##### READING PASSAGE

Abnormal BP in the state of obesity has been attributed to several intertwining factors, including activation of the sympathetic nervous system, hyperinsulinemia, chronic inflammation and cytokine overproduction, obstructive sleep apnea, hyperlipidemia and accelerated atherosclerosis, and more recently activation of the RAS (23,24). The contribution of adipose tissue renin to circulating renin levels is not well understood. PRA levels in our cohort were in the low-normal range, suggesting that adipose tissue contribution to BP regulation is limited and possibly modified by other obesity related mechanisms.

Some of these factors may contribute to the altered sodium handling and fluid and salt retention seen in obesity (25) and may possibly explain low normal PRA levels as a result of volume expansion in this population. Another possible explanation of low PRA levels is the marked increase in plasma Ang II concentrations in diet induced obese rats reported by Boustany et al. (26), with this marked increase in circulating Ang II concentration, kidney renin mRNA expression and PRA would be anticipated to decrease from negative feedback (27).

##########
##### PROVIDED DATA

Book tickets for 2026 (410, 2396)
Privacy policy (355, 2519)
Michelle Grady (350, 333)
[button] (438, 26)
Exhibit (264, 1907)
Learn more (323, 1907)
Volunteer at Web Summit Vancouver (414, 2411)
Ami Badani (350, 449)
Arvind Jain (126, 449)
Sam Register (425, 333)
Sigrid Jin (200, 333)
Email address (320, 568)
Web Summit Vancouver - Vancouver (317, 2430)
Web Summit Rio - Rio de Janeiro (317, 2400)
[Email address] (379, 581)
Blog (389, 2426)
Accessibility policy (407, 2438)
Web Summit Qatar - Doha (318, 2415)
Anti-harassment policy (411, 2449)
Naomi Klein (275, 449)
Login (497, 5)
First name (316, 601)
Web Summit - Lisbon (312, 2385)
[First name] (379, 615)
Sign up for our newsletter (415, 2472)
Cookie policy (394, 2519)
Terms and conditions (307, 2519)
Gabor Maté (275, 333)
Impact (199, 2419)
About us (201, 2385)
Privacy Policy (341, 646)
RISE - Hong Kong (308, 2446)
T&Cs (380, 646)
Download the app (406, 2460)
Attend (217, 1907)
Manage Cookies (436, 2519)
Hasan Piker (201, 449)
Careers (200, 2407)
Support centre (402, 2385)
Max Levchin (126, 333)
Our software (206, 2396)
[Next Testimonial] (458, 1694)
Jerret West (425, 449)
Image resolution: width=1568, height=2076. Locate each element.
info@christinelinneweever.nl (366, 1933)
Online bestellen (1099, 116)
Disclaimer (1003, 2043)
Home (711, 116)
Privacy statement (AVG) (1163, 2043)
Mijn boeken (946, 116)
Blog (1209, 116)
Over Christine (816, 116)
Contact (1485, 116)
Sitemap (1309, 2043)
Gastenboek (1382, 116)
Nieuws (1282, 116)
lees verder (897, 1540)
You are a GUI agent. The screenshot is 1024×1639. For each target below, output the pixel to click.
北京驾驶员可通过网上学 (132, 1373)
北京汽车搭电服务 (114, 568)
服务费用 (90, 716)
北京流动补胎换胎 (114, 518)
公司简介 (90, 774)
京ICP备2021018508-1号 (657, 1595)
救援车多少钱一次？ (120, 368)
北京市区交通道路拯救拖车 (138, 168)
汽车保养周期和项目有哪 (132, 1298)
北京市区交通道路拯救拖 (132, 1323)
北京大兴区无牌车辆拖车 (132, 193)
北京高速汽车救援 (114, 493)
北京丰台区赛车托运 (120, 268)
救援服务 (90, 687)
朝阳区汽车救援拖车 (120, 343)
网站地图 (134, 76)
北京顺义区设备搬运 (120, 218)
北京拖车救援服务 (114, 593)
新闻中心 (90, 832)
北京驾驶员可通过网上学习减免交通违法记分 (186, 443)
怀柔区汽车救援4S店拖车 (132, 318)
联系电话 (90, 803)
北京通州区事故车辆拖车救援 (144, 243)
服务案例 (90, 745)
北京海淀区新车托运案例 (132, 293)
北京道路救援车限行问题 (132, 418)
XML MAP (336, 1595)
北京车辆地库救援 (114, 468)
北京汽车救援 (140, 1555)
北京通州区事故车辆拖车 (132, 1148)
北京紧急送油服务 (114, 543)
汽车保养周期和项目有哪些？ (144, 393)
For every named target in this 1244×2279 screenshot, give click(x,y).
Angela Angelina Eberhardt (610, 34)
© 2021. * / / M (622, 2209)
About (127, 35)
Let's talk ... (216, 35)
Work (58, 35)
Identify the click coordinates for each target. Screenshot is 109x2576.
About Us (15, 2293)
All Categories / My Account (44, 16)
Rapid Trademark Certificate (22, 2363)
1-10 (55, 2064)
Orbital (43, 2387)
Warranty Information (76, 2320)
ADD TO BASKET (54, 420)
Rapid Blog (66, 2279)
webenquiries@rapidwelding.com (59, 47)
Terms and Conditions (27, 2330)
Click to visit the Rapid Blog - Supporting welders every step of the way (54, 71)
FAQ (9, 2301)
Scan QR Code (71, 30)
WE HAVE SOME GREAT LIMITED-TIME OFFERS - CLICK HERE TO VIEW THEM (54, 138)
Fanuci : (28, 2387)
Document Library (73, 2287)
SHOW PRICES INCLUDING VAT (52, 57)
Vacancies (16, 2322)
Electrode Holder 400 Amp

##########

COMPLETE THE FOLLOWING
1. In the passage on obesity and blood pressure, in what range were PRA levels in the cohort?
2. Extend the passage on obesity and blood pressure beyond its final sentence.

OUTPUTS FOR THE TASKS
1. The low-normal range.

2.
Aldosterone and/or activation of the mineralocorticoid receptor likely play a significant role in the pathogenesis of obesity hypertension. This is supported by data demonstrating a significant BP reduction with spironolactone treatment in obese individuals thought to be resistant to other antihypertensives (28). In addition, positive relationships between aldosterone-to-renin ratio (ARR), aortic BP, and arterial stiffness have been demonstrated in other patient populations (29). Consistent with previous studies in the pediatric age group (30), we did not find a significant correlation between this ratio and 24-h SBP or pulse pressure in this study. Furthermore, ARR did not remain as an independent determinant in the multivariate regression model with 24-h SBP as the outcome variable.

On the other hand, our finding that aldosterone levels were significantly higher in the obese diabetics is intriguing. An association has been demonstrated in animal models between elevated aldosterone, type 2 diabetes, and the development of diabetic nephropathy (31). This finding in combination with our previous work showing a significant prevalence of microalbuminuria in adolescents with type 2 diabetes (12) suggests that aldosterone receptor blockade may have an important role in the treatment of hypertension in this patient population. Additional studies are warranted to further explore this relationship.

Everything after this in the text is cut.